> _DOCUMENT EXCERPT_:
Harker Aquila reporter Shay Lari-Hosain conducted a phone interview with 2013 Nobel Laureate in Economic Sciences.

Shay Lari-Hosain So first I just wanted to start off with how you would explain your contributions to economics to high school students?

Dr. Lars Peter Hansen Let me try to boil it down to this: I do work on the use of statistical methods to understand models that link markets to what economists call the macroeconomy; what goes on with the economy at large. Economists are really into building models of stuff, so we can imagine building up a fully fleshed-out model of the macroeconomy, you can build up a fully-fleshed out model of the financial markets. Now that requires a lot of input and a lot of knowledge which we don’t really fully have, and so it’s nice to have statistical methods that allow you to study the linkages between financial markets and the macroeconomy without having a fully fleshed-out model of everything. They’re kind of methods that allow you to do something without everything.

SL What skills do you think have been important to your success?

LPH I had a pretty atypical trajectory. My last two years of high school, my parents moved me, and they were very hard years. I was projected by guidance counselors to just be an okay student in college. My high school performance was very inconsistent; there were a couple teachers that picked up on that I might have a little bit of talent. I went to the local university, Utah State University. The university experience was very good for me. But what’s really valuable, especially earlier on, is to just get skills that give you flexibility. I think analytical skills are very handy for me. The side of mathematics that involve thinking and reasoning can be tremendously valuable. Lots of fields use mathematics, they use statistics, and you don’t want lack of knowledge of that stuff to get in the way of progress. Not everyone’s going to be analytical and quantitative; but get some type of core basic sets of skills, and find a flexibility. It was very hard to, at least it was for me as a high school student, to guess what was going to happen to my future career. Having some core skills like flexibility allowed me to end up pursuing the stuff I wanted to.

SL What inspired you to enter the field of economics?

> _RECORDS SUPPLIED_:
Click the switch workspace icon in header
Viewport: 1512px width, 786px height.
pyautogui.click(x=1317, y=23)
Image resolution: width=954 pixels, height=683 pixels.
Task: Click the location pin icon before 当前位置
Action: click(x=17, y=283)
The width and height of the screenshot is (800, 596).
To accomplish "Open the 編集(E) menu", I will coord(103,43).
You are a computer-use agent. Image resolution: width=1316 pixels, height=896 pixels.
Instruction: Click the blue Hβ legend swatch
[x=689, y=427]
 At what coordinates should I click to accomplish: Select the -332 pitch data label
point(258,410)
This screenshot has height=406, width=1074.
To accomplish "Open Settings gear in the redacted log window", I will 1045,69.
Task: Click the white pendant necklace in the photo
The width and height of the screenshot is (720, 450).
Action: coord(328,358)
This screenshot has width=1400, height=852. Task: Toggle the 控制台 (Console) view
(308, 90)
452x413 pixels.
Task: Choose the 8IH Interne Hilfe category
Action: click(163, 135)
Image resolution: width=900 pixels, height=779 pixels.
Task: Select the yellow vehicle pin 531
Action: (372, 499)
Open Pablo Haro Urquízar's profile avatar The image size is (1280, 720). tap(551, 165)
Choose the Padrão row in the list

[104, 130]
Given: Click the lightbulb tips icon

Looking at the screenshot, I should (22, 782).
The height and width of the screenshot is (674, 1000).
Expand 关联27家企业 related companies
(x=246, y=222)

> _YOUR INSTRUCTIONS_: In the interview above, which university does Lars Peter Hansen say he went to?

> _EXERCISE ANSWER_: Utah State University.